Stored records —
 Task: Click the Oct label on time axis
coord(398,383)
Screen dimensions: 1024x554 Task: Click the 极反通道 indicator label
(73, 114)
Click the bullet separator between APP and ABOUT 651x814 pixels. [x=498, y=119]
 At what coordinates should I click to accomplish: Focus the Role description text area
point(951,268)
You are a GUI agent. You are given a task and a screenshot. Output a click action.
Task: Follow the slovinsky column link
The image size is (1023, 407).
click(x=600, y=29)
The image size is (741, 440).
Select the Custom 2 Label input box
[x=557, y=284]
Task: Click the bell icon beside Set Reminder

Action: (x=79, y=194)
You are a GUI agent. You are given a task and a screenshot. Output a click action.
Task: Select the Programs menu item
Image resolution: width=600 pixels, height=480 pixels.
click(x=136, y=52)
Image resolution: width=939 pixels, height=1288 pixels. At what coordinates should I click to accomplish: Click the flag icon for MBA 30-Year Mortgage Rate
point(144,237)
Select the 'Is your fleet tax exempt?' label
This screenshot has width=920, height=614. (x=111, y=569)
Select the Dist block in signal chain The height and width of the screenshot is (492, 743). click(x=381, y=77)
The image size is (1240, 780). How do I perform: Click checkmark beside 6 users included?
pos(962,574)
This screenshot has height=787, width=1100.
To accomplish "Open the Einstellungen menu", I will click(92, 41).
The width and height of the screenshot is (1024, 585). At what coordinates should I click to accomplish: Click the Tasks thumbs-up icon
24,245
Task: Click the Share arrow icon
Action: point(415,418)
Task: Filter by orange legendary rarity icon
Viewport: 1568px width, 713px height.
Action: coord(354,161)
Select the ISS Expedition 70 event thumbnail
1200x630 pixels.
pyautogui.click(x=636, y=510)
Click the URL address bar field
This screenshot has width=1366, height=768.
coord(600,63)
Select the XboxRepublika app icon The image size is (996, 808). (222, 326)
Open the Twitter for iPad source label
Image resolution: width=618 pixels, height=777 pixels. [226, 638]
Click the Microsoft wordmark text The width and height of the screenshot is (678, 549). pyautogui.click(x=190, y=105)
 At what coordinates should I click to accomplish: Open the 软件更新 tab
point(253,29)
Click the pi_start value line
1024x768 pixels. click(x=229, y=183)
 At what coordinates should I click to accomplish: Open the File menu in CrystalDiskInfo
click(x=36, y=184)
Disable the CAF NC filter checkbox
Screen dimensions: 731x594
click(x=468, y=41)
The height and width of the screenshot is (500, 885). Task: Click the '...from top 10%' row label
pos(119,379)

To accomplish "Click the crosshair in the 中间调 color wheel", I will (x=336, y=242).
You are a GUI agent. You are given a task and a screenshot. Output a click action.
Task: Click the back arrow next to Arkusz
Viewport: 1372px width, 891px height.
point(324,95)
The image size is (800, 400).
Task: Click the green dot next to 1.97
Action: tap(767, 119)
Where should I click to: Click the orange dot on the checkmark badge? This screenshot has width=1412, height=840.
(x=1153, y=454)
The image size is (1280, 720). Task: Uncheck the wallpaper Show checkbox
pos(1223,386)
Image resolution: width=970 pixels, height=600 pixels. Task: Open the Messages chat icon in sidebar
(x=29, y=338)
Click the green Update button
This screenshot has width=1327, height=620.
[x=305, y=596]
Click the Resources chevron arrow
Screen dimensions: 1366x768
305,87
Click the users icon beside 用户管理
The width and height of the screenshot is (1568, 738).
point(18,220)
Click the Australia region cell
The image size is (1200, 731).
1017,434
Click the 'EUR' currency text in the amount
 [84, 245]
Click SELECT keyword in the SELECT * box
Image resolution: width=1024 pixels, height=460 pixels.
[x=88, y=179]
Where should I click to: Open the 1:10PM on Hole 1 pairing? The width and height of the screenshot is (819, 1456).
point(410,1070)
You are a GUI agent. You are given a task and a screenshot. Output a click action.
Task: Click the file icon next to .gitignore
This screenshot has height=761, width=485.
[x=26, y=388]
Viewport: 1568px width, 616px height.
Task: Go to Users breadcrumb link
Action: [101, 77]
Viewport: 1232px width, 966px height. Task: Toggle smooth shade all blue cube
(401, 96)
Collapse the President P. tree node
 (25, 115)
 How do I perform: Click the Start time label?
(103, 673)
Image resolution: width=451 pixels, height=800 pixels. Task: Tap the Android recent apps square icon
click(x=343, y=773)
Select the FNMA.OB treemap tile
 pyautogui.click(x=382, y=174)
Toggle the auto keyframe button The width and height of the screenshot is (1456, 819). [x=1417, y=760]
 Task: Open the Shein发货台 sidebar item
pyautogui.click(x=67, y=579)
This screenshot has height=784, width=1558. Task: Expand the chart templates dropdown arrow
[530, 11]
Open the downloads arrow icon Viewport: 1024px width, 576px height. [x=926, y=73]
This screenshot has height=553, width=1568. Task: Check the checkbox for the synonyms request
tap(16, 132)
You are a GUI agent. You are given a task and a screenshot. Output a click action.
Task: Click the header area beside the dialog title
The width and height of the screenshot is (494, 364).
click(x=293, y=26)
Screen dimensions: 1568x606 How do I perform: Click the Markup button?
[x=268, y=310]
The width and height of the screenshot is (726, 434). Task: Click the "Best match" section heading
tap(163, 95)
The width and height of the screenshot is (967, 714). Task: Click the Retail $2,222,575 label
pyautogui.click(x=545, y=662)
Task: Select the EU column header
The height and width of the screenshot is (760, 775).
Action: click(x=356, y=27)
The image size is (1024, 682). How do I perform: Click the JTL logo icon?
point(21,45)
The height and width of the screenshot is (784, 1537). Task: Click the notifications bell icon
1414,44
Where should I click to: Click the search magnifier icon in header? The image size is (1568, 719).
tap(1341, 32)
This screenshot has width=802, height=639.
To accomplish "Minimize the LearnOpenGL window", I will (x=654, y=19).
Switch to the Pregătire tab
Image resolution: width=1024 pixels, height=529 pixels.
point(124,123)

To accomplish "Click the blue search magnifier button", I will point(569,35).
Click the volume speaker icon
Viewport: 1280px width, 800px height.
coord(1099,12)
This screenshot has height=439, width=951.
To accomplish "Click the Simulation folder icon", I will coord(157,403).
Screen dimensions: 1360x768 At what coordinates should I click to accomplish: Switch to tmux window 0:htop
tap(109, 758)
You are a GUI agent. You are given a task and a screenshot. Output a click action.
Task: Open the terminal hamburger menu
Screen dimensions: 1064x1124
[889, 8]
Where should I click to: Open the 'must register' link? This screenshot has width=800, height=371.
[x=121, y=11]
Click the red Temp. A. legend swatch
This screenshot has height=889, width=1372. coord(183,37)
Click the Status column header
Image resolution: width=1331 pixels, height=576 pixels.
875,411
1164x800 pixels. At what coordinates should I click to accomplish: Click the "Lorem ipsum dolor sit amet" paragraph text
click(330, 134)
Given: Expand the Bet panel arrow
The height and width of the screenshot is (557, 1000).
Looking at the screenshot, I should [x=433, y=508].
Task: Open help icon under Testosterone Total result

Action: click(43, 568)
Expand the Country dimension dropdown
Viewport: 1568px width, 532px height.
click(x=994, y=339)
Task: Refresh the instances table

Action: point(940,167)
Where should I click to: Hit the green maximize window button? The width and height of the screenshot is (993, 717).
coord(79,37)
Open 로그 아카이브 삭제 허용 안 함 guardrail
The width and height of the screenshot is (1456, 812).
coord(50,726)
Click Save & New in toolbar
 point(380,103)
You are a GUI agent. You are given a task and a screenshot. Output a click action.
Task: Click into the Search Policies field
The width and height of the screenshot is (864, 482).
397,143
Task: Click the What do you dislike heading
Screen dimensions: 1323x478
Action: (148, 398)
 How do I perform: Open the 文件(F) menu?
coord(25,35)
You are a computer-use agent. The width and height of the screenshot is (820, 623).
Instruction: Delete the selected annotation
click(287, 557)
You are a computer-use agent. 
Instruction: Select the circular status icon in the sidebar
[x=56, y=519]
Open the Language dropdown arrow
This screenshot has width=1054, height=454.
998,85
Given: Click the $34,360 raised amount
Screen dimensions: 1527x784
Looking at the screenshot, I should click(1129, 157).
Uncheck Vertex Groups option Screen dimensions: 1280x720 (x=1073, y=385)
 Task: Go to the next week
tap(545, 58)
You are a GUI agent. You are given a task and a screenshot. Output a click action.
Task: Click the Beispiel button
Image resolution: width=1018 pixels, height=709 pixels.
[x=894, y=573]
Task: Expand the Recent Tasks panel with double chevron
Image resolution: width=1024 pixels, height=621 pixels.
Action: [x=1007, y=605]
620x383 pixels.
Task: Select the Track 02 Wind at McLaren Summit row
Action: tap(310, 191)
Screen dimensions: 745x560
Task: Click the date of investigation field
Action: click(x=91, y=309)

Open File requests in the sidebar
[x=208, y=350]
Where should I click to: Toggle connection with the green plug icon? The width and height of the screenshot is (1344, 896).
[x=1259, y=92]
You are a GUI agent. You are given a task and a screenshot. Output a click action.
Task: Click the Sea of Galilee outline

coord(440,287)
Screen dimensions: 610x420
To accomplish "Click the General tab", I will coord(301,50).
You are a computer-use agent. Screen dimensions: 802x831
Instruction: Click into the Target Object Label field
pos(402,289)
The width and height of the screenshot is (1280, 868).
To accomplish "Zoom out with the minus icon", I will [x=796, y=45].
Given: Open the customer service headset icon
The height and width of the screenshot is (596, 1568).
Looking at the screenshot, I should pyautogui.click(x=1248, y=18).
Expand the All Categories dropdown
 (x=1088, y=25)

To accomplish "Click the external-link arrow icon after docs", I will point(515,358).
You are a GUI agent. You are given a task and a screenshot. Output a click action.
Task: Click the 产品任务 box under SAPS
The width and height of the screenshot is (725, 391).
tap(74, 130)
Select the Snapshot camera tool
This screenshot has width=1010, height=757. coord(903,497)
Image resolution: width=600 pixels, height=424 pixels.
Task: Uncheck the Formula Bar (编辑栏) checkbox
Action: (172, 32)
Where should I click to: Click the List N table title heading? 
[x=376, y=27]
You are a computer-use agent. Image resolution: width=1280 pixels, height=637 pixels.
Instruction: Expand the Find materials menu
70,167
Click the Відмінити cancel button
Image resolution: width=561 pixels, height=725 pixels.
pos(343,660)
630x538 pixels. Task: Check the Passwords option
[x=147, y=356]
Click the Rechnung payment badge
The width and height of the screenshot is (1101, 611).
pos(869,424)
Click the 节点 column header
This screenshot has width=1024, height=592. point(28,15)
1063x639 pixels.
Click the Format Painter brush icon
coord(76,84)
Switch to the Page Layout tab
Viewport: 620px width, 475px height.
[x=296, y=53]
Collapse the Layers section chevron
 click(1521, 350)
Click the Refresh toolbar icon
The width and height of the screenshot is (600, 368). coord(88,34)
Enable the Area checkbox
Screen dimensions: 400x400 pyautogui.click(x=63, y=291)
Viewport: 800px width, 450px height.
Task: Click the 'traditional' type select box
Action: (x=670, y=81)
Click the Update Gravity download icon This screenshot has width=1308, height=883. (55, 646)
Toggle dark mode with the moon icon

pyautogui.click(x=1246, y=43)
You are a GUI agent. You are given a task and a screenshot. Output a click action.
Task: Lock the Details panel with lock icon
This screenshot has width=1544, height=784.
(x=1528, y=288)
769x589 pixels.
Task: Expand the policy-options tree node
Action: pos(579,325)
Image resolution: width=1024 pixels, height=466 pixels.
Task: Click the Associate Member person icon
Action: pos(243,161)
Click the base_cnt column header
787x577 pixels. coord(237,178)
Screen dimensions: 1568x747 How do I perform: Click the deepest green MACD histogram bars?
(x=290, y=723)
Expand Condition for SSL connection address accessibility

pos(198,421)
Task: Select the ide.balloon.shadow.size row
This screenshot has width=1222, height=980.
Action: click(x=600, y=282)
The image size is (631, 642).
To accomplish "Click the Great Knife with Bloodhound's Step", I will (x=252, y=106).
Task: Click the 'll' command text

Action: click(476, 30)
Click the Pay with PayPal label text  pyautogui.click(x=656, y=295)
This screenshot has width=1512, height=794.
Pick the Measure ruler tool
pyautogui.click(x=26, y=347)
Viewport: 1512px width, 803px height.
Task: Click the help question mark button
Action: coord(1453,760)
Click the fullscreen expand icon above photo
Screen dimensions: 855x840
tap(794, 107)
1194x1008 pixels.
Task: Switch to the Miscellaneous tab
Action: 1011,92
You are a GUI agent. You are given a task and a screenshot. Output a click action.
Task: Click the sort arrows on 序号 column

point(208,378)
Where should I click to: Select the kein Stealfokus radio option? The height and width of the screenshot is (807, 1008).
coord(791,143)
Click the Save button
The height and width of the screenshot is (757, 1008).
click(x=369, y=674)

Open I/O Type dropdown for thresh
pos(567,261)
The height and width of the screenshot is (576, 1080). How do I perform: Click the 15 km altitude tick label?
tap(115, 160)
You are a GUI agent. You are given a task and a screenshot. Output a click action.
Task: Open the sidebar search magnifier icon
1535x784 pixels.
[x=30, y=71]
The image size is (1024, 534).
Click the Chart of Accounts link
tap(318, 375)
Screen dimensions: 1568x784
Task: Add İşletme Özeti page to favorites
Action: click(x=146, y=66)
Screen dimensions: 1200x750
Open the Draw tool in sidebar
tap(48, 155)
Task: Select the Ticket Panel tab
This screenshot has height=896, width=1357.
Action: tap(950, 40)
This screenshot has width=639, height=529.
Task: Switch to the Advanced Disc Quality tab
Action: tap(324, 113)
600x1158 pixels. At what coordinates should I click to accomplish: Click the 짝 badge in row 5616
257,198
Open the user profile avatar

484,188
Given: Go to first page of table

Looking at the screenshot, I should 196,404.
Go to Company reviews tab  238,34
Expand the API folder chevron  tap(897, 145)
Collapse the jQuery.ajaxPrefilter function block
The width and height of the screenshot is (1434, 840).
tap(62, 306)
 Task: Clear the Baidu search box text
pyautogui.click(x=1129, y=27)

PROMPT —
From the entries above, copy every line containing the word "computer".

EXERCISE ANSWER —
You are a computer-use agent. The width and height of the screenshot is (820, 623).
You are a computer-use agent. 
You are a computer-use agent. Screen dimensions: 802x831
You are a computer-use agent. Image resolution: width=1280 pixels, height=637 pixels.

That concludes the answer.